Calibration is a process of aligning a measuring instrument with a standard: eg placing markings along a length of a wooden ruler that correspond to the markings on a standard length of steel. Scientific instruments, thermometers, electrical measuring devices, and touch screens require calibration. “Calibration” has currency as a term in many contexts. For example, judging panels in the assessment of UK university research are required to “undertake initial calibration exercises” to confirm that they are marking to the same scale and that they agree on standards. This is presumably a social process where committee members develop a sense of each other’s value systems.

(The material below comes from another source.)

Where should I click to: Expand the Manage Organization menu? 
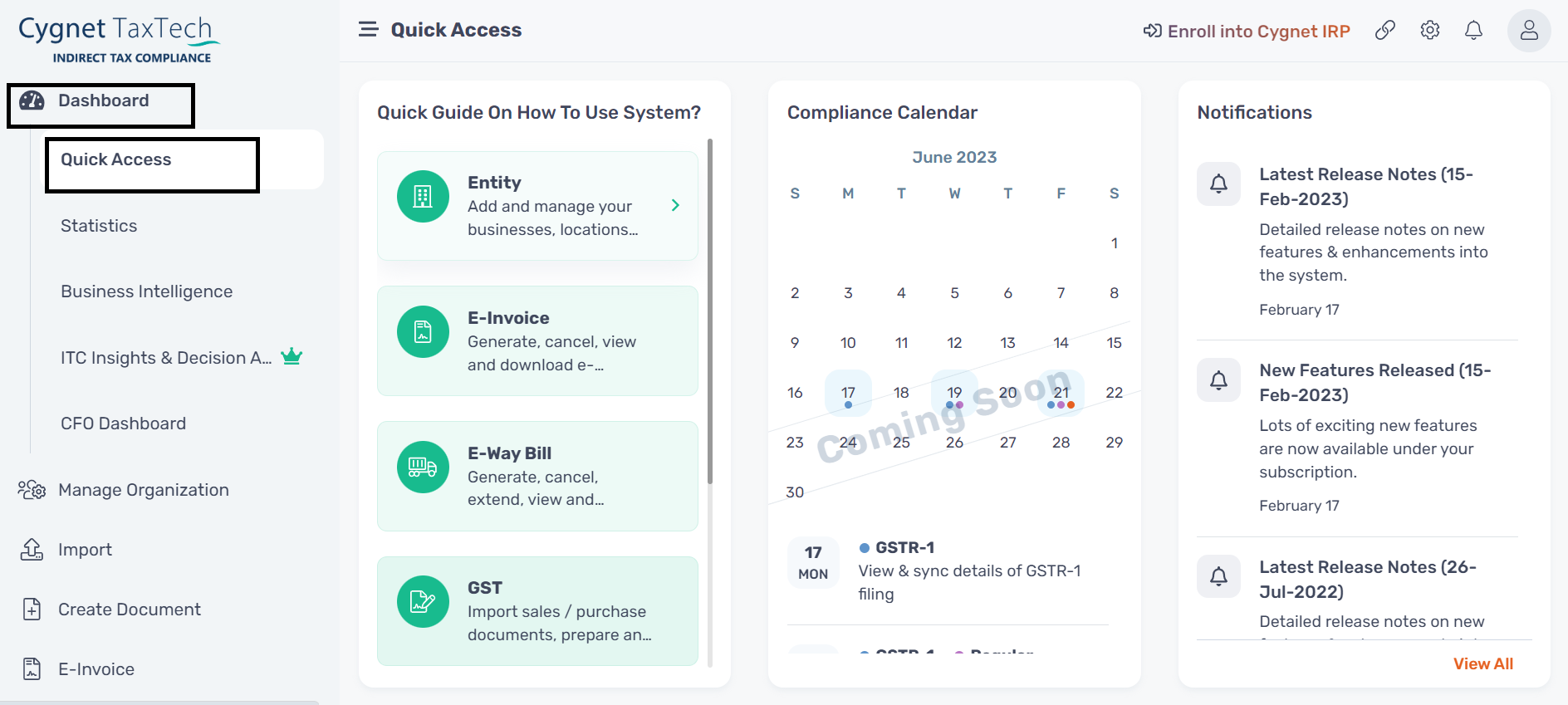click(x=143, y=490)
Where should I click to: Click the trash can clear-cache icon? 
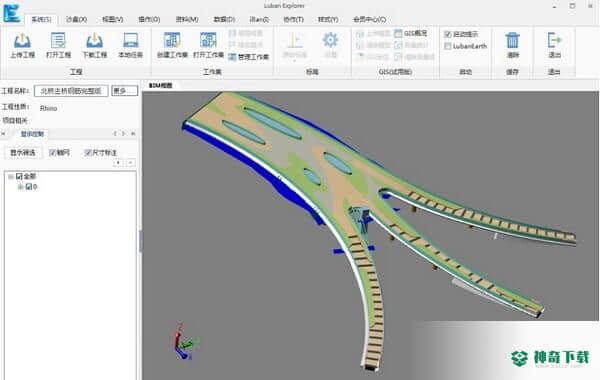(512, 45)
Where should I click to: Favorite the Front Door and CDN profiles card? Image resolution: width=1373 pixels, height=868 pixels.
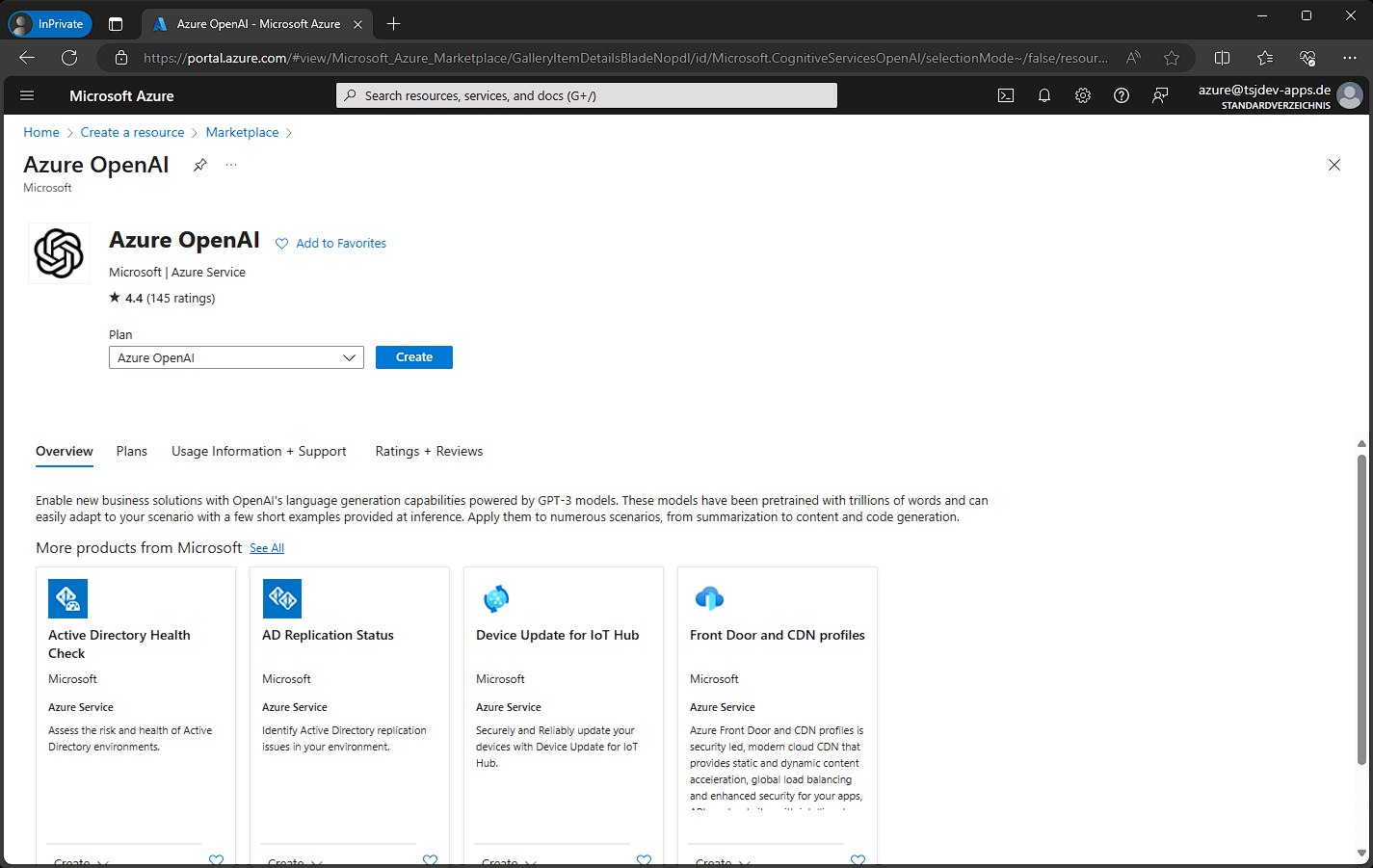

The calibration of musical instruments is generally referred to as “tuning,” a term also familiar in architecture. The architect Peter Eisenman wrote about “fine tuning” in the context of a park design made up of overlayed site plans. Design involves so many tweaks and tunings to bring building elements, grids and patterns into alignment, or to adjust them to the site or the particularities of the context.

Tuning might well be the metaphor of our age. Perhaps smart phones are incredibly sophisticated technologies for tuning human interactions, and our relationship with our environment.

9 Comments

  1. anastasia says:

    It’s fascinating how your concept of tuning describes so finely something so tangible and at the same time so elusive in our everyday life. I am also referring to your other texts on tuning

  2. Samia Hussain says:

    “Tuning might well be the metaphor of our age. Perhaps smart phones are incredibly sophisticated technologies for tuning human interactions, and our relationship with our environment.”

    I would like to backup this statement.

    It goes without saying that the amount of people who use smartphones to interact across social network platforms has greatly increased. Nowadays, it is not uncommon to use terms like ‘Facebook me’, to ‘tweet about it’, to ‘follow’, to ‘poke’ and so on; it has become a social norm for many people in many different countries.

    Personally I feel that social networks push these types of terminology to ‘tune’ the way that people now interact with each other. Each brand of social network tries to popularise themselves and in turn make themselves the leading social network. It is in the same vein as the late 90s/early 2000s where it was common place to hear ‘text me’ instead of ‘ring me’ and instead of ‘write me’. These days, it is not uncommon to hear the phrase ‘whatsapp me’. Smartphones are merely catalysts of a new technology sweep and will help to infuse the world with new interactions through a technilogical medium.

    It is also down to a matter of convenience; to write (though I’m sure enough people still do) is not the most efficient way to get a message to somebody when you can now email other people thousands of miles away on your phone prompting an almost immediate response. Smartphones reinforce the fact that the world is changing, and that we as humans can be tuned to evolve with it.